WORK TO COMPLETE
Transcribe the items verbatim, starting with the line that contains "Choose the horizontal" and continuing through the line that contains "[x=510, y=69]", omitting the pictures.

DATA TO USE
________________

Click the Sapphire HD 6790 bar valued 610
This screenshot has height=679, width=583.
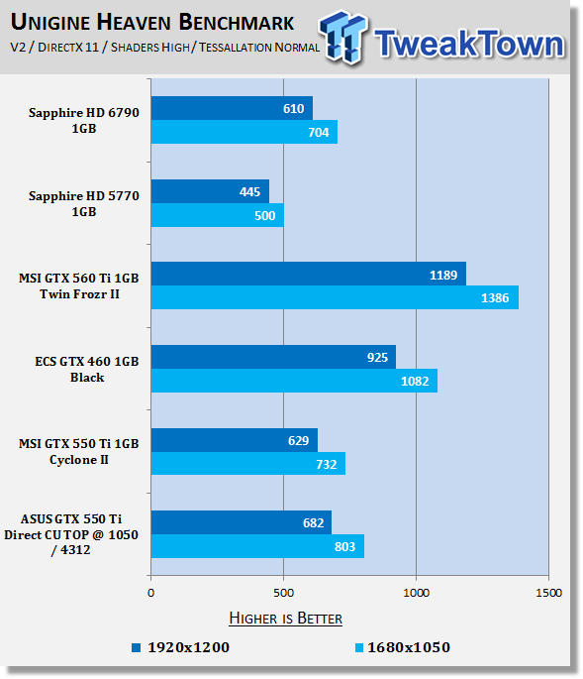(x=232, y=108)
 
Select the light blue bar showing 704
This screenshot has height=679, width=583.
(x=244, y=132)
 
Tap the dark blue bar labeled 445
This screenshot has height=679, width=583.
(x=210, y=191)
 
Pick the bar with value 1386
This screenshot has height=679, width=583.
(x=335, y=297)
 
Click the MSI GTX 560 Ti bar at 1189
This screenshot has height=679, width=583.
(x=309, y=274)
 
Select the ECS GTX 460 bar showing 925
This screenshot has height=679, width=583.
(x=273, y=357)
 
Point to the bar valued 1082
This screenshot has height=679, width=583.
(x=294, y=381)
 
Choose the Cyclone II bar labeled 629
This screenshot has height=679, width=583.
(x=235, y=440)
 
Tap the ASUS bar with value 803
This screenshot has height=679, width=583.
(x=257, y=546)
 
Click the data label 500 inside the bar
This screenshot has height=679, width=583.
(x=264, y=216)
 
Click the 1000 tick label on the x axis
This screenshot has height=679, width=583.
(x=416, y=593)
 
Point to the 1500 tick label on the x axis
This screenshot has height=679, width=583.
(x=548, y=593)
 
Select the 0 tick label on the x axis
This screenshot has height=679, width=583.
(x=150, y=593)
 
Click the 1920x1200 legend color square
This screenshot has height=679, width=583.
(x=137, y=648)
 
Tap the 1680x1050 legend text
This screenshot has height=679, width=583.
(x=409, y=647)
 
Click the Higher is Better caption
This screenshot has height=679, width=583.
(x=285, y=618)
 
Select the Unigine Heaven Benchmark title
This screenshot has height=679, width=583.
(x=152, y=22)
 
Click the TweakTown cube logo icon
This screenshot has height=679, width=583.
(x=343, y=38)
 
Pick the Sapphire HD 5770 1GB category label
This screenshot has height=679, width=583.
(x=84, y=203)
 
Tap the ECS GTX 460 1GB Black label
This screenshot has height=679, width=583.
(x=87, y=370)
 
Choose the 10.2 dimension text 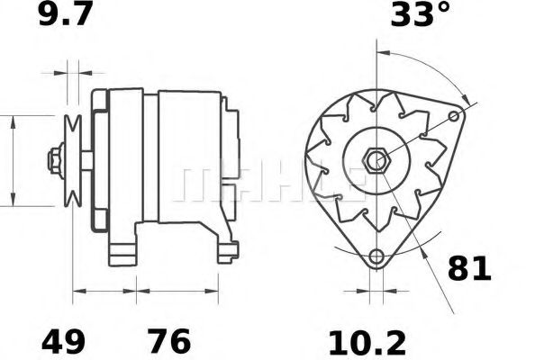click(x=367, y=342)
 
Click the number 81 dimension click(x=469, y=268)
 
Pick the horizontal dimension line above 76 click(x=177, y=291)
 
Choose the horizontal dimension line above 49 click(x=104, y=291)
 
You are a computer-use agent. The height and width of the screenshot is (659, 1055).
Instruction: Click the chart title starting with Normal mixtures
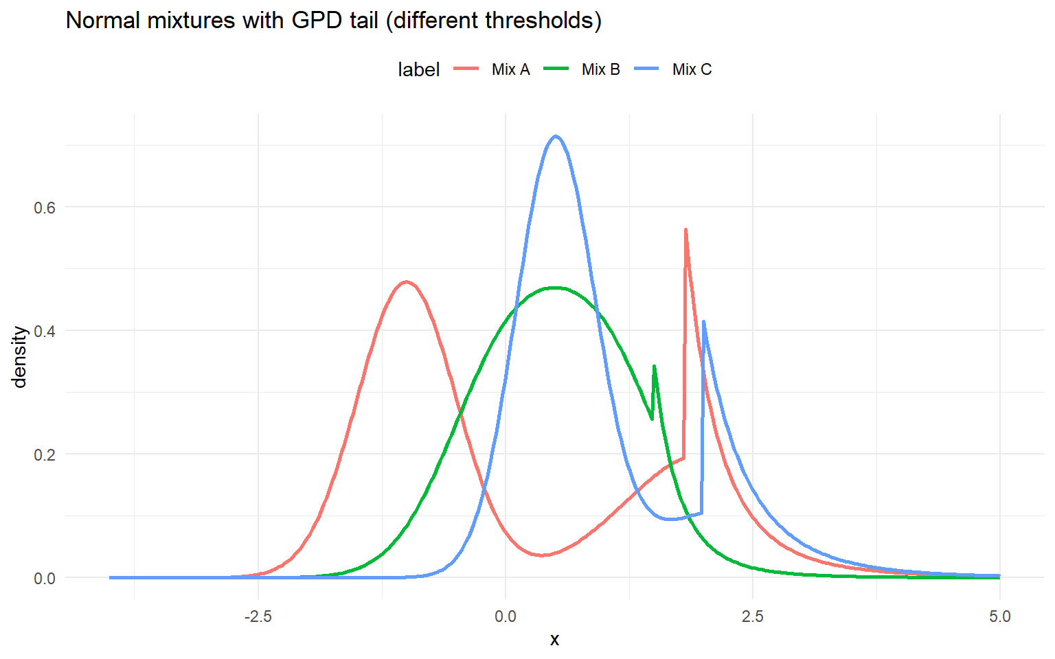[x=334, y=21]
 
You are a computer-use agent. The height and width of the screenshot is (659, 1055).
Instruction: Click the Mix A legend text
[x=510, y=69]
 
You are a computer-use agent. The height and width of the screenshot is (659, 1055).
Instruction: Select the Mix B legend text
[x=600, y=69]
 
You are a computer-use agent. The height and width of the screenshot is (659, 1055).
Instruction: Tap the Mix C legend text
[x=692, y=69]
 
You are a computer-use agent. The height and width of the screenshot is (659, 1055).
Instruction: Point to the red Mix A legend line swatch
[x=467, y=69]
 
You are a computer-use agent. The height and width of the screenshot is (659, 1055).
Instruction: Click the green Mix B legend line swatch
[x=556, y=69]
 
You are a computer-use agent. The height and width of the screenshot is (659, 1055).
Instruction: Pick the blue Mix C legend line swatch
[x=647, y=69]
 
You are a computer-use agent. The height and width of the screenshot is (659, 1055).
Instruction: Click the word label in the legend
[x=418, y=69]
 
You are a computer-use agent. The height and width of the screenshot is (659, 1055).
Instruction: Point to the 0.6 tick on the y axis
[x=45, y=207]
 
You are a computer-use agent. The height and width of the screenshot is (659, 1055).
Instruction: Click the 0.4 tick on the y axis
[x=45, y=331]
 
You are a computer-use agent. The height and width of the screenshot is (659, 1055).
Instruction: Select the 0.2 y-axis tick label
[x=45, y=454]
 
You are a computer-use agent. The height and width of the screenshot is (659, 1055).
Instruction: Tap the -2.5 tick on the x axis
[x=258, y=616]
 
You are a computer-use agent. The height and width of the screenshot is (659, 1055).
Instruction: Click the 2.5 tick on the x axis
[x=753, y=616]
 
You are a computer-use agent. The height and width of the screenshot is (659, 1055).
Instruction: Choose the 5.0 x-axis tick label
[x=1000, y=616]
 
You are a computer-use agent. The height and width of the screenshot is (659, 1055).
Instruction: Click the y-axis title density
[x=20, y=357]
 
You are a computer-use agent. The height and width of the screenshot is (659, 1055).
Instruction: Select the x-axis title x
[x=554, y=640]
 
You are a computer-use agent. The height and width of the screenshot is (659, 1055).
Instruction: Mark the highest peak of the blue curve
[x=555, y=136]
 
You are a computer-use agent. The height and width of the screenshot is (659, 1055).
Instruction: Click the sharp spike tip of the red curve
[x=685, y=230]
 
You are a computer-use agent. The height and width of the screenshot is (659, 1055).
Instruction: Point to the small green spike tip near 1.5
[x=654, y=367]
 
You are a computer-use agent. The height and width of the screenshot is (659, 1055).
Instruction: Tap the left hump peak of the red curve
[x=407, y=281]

________________

REPLY TO THE EXERCISE
Choose the horizontal dimension line above 49 click(x=104, y=291)
 
You are a computer-use agent. The height and width of the screenshot is (659, 1055).
Instruction: Click the chart title starting with Normal mixtures
[x=334, y=21]
 
You are a computer-use agent. The height and width of the screenshot is (659, 1055).
Instruction: Click the Mix A legend text
[x=510, y=69]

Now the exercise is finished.